#### ASSIGNED TASK
Copy out word for word the part of the passage on odds ratios and risk ratios that begins with the words containing "This sounds like" and ends with "54.4% of the time.".

#### EXERCISE PASSAGE
Segment Open
Otherwise a seemingly very big difference might
actually be a very small difference.
Real Life Case
Here’s a real headline from the NY Times:
“Doctors are only 60% as likely to order cardiac
catheterization for women and blacks as for men
and whites.”
This sounds like a risk ratio. Doctors refer white
men n% of the time and blacks and women 60%
of n% of the time. Right?
Large Difference in Risk!
The study found that doctors referred white
men to heart specialists 90.6% of the time.
If the “60%” figure is a risk ratio, then they
referred blacks and women 60% x 90.6% =
54.4% of the time.
That’s a big difference!
Actually… No
But people who write newspaper articles don’t
understand odds ratios and risk ratios.
The probability of a doctor referring a black man
or a woman to a heart specialist was 84.7%, not
54.4%.
The article was confusing an odds ratio with a
risk ratio.
What’s Going On?
If 90.6% of white males were referred, then
9.4% were not referred, and so a white male's
odds of being referred were 90.6/9.4 ≈ 9.6.
Since 84.7% of blacks and women were referred,
15.3% were not referred, and so for them, the
odds of referral were 84.7/15.3 ≈ 5.5.
The odds ratio was therefore 5.5/9.6 ≈ 60%. The
odds of a referral if you were black or a woman
were about 60% of the odds of referral if you
were a white man.
But the risk ratio was much higher. If you were
black or a woman, the probability that you
would be referred was 93% of the probability
that a white man would be referred.
This Happens All the Time
This is from “Childhood Asthma Gene Identified
by scientists” from the Science Editor of The
Independent:
“Inheriting the gene raises the risk of developing
asthma by between 60 and 70 per cent– enough
for researchers to believe that the discovery may
eventually open the way to new treatments for
the condition.”
Complete Misrepresentation
The quote talks about “raising the risk”.
Is that what the scientists found? No. The
number reported wasn’t an increased risk, it
was an odds ratio.
The gene only raised the risk of asthma by 19%.
More “Science Editors”
Segment Closed
#### DATA EXCERPTS
Segment Open
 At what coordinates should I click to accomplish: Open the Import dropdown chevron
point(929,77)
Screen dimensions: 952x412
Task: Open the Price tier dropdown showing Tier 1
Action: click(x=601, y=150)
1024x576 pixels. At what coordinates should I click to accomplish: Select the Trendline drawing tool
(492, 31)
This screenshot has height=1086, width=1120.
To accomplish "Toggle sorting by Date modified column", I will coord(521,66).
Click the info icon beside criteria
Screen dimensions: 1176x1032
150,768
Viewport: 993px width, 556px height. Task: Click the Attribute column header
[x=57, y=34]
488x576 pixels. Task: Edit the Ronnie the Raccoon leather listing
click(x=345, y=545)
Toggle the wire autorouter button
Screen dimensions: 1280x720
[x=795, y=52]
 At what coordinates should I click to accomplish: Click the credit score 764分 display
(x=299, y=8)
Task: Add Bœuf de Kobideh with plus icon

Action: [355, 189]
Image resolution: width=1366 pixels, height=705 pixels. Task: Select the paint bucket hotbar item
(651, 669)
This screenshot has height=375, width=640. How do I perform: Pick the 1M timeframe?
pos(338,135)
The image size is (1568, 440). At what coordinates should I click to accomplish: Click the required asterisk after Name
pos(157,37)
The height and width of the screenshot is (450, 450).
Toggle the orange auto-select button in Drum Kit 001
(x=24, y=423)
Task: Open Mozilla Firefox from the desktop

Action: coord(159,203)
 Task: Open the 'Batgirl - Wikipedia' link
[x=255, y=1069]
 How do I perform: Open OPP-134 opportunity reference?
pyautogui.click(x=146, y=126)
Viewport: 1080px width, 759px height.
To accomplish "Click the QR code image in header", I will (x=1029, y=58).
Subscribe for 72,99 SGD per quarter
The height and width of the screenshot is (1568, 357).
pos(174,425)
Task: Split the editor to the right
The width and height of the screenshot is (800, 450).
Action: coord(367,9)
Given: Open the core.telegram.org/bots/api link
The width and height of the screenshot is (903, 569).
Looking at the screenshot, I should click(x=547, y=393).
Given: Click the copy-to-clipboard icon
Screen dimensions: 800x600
Segment Closed
#### WRITTEN REPLY
This sounds like a risk ratio. Doctors refer white
men n% of the time and blacks and women 60%
of n% of the time. Right?
Large Difference in Risk!
The study found that doctors referred white
men to heart specialists 90.6% of the time.
If the “60%” figure is a risk ratio, then they
referred blacks and women 60% x 90.6% =
54.4% of the time.